Nous venons enfin de recevoir nos passeports pour nous rendre au quartier général des souverains alliés, qui doit se trouver à Heidelberg ou à Manheim. Le prince de Schoenburgh, aide-de-camp du maréchal Blucher nous accompagne. La route de Metz est celle que nous allons suivre. Notre départ aura lieu dans une heure.
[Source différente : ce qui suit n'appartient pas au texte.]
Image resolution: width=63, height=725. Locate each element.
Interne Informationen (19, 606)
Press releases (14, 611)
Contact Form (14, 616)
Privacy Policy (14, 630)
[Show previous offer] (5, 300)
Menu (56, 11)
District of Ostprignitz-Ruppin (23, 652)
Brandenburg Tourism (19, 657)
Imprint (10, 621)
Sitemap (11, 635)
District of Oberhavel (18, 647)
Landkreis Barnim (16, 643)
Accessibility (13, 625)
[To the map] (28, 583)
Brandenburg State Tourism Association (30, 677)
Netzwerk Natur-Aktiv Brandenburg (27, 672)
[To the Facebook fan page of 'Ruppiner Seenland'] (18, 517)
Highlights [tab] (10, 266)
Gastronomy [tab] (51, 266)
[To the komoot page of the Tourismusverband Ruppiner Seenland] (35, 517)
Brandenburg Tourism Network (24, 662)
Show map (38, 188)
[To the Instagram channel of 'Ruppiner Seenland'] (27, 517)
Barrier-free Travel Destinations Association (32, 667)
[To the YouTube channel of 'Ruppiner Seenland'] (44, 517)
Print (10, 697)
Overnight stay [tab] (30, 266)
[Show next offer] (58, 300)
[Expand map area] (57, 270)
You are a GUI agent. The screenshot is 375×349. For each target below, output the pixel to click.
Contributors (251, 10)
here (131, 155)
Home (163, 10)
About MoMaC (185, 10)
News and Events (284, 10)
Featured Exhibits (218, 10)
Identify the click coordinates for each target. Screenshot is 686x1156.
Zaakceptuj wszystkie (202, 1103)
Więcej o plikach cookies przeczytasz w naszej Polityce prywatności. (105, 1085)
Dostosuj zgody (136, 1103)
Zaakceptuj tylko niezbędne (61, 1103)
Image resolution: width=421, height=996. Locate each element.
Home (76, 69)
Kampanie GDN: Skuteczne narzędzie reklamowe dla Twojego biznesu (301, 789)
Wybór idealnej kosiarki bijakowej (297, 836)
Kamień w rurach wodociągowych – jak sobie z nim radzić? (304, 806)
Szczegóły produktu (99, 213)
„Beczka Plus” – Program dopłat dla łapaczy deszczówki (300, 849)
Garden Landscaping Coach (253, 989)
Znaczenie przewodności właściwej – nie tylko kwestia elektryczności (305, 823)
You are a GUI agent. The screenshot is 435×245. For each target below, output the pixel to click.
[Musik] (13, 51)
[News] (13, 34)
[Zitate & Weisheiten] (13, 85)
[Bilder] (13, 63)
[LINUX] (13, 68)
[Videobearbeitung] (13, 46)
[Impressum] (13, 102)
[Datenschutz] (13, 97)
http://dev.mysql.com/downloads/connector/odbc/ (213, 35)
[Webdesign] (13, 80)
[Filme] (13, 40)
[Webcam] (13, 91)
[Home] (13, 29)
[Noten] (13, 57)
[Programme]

Le maréchal Blucher nous a fait déclarer par le prince de Schoenburgh et le comte de Noslitz plus spécialement chargé de ses pouvoirs, que la France ne serait en aucune manière, gênée dans le choix de son gouvernement; mais dans l'armistice qu'il proposait, _il demandait, pour sûreté de son armée, les places de Metz, de Thionville, de Mezières, de Maubeuge, de Sarrelouis et autres_. Il part du principe qu'il doit être nanti contre les efforts que pourrait tenter le parti qu'il suppose à l'Empereur. Nous avons combattu, par des raisons victorieuses, toute cette argumentation, sans pouvoir parvenir à gagner du terrain; vous sentez, Monsieur, qu'il nous était impossible d'accéder à de pareilles demandes.
Nous avons fait tout ce qui dépendait de nous pour obtenir l'armistice à des conditions modérées, et il nous a été impossible d'arriver à une conclusion, parce que, dit le prince, il n'est pas autorisé à en faire une, et que d'immenses avantages peuvent seuls l'y décider, aussi long-tems que le but principal n'est pas atteint.
Nous avons offert une suspension d'armes au moins pour quinze jours; le refus a été aussi positif et par les mêmes motifs. Le comte de Noslitz a offert, au nom du prince Blucher, de recevoir à son quartier général, _et à celui du duc de Wellington, des commissaires que vous leur enverrez, et qui seraient exclusivement occupés des négociations nécessaires pour arrêter la marche des armées et empêcher l'effusion du sang_. Il est urgent que ces commissaires partent demain même, et qu'ils prennent la route de Noyon, où des ordres seront donnés par le maréchal Blucher pour les recevoir. Noyon va devenir son quartier général. Ils ne peuvent trop redire que l'Empereur n'a pas un grand parti en France, qu'il a profité des fautes des Bourbons, plutôt que des dispositions existantes en sa faveur, et qu'il ne pourrait fixer l'attention nationale qu'autant que les alliés manqueraient à leur déclaration.
Nous avons l'espérance de voir prendre un cours heureux à nos négociations, dont nous ne nous dissimulons point cependant les difficultés; le seul moyen d'empêcher que des événemens de guerre ne les fasse échouer, est de parvenir absolument à une trêve de quelques jours. Le choix des négociateurs pourra y influer; et nous le répétons, il n'y a pas un moment à perdre pour les diriger sur les armées Anglaise et Prussienne.
Les deux aides-de-camp du prince Blucher ont déclaré itérativement que les alliés ne tenaient en aucune manière au rétablissement des Bourbons; mais il nous est démontré qu'ils tendent à se rapprocher le plus possible de Paris; et ils pourraient alors user de prétextes et changer de langage.
Tout cela ne doit que presser davantage les mesures pour les réorganisations de l'armée, et surtout pour la défense de Paris: objet qui paraît les occuper essentiellement.